Two of the other books before us are of the opposite kind. For example, Mrs. Victor Bruce undoubtedly accomplished an amazing feat in buying an aeroplane one morning in Bond Street, and then flying most of the way round the world in it. The book in which she tells us of her adventures, however, is only moderately interesting, because, although Mrs. Bruce has now seen almost the whole world, she has not very much that is new to tell us about it.
In the Track of the Crusaders is another book which suffers from the same defect.
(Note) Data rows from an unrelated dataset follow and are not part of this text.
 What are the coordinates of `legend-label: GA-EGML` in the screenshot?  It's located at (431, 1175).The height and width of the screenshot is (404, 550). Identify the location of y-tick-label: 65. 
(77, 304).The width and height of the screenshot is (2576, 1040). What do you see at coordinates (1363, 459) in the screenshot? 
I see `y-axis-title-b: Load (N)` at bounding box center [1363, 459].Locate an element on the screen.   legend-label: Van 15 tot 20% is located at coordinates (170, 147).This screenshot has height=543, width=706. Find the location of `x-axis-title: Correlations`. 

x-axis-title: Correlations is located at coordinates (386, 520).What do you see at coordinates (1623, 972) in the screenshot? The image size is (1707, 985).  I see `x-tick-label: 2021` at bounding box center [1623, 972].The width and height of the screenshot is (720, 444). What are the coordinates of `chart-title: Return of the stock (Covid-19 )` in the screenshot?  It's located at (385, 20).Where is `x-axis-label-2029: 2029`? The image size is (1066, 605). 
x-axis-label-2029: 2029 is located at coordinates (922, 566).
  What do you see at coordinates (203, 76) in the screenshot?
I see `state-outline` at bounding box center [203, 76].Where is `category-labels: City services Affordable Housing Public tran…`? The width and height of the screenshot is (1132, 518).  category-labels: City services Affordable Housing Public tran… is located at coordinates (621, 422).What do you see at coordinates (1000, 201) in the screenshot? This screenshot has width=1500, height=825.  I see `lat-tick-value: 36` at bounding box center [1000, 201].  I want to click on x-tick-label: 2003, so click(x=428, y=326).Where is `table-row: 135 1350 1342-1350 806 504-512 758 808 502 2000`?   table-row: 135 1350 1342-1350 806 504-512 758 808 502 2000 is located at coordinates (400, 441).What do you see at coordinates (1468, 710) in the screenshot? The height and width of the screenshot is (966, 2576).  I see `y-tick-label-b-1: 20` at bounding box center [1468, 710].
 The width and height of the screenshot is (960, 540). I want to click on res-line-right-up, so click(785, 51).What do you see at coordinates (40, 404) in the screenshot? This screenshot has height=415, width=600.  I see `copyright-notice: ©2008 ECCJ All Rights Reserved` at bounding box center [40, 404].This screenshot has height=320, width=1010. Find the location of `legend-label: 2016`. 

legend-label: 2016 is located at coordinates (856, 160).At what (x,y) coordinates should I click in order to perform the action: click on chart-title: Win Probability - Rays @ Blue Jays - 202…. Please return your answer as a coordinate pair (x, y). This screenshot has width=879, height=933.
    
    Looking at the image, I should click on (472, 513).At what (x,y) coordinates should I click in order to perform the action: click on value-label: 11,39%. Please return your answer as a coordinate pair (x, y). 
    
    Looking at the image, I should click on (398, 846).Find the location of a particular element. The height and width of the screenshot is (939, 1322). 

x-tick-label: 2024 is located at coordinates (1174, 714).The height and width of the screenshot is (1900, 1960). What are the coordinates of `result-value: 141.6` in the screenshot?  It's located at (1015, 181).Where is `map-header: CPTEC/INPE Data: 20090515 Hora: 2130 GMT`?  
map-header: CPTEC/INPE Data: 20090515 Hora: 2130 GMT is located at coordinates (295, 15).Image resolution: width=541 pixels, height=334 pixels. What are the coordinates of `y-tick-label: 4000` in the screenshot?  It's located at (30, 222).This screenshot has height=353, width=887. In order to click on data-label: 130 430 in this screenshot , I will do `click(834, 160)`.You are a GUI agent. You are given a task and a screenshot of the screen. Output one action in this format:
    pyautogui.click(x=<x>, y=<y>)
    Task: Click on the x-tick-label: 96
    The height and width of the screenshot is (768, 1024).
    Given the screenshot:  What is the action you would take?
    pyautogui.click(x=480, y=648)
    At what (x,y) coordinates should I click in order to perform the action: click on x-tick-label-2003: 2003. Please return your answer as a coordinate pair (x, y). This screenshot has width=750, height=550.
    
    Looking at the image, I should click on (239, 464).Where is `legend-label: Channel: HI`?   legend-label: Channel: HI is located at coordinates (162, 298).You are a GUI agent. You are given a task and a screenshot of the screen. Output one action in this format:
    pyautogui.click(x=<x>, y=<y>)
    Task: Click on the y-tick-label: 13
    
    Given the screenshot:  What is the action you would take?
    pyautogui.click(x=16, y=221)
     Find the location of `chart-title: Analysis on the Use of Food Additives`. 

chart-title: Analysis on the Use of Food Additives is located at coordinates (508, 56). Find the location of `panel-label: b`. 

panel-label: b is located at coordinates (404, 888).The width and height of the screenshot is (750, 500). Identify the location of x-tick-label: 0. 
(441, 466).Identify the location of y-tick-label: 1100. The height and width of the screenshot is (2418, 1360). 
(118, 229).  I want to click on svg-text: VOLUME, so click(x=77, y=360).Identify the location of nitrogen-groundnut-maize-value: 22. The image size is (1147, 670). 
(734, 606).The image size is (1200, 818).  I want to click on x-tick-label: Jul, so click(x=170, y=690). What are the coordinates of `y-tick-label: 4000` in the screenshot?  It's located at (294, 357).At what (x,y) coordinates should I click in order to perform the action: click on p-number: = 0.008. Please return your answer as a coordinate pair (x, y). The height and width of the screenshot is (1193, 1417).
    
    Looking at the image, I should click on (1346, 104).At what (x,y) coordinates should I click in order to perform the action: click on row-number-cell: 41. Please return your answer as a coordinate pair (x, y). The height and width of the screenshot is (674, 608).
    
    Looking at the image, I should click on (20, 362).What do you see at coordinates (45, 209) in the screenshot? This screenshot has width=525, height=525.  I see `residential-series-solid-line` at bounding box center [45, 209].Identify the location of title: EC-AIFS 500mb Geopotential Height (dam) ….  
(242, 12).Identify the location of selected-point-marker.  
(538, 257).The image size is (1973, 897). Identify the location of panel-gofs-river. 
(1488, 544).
It undoubtedly recounts a most sporting performance on the part of two undergraduates, in walking to the Holy Land. Moreover, all sorts of adventures duly befell them. They have something to tell us about these
adventures, but not very much.
By far the best of these volumes, however, is The Omnibus Book of Travellers' Tales. This is a book of a different character
entirely. Its title is badly chosen ; one might suppose from it that this was a collection of all the tall stories of the cen- turies. Far from being that, it consists of extracts from the original journals of the greatest explorers who have ever lived. It is a brilliantly selected anthology of exploration. We have, for example, the greatest passages from the writings of Marco Polo, Columbus, Cortez, Pizarro, Cabot, Frobisher, Raleigh, Cook, Stanley and Captain Scott. In addition, the editor, Mr. Milton Waldman, contributes a short history of
exploration and the foundation of the science of Geography, from the days of Herodotus to to-day. In fifty pages Mr.
Waldman performs this task with real skill. He explains just why the Ancient World never managed to establish a science of Geography; and he makes us feel the breathless thrill of the almost incredibly sudden bursting of the bounds of the Ancient World in the fifteenth century. He reprints the Ptolemaic
map of the World, with its incomprehensible jumble, which was constructed in the Second Century A.D., and reproduced in 1478, as being still the last word in geographical know-
ledge :
" The version here reproduced appeared in a geographical treatise published in 1478 ; though half of recorded human history had unrolled in the interval, it was still the best map of the earth available. Yet within fourteen years America was to be dis- covered ; within twenty Africa was to be circumnavigated and India reached for the first time by the Cape ; by 1842, one hundred and sixty-four years later, the last unknown land of any con- siderable size had been added to the map of the world."
He is deeply moved by the journals of the great explorers of the Renaissance, and he communicates his emotion to the reader. As he points out, these heroes were not only great men of action, but were for the most part great prose artists. He quotes the first letter of Columbus himself in proof of this :
Truly great and wonderful is this, and not corresponding to our merits, but to the holy Christian religion, and to the piety and religion of our sovereigns, because what the human understanding could not attain, that the divine will has granted to human efforts. Por Cod is wont to listen to His servants who love His precepts, even in impossibilities, as has happened to us on the present occasion, who have attained that which hitherto mortal men have never reached."
Altogether, this is one of the very best compilations which We have ever seen.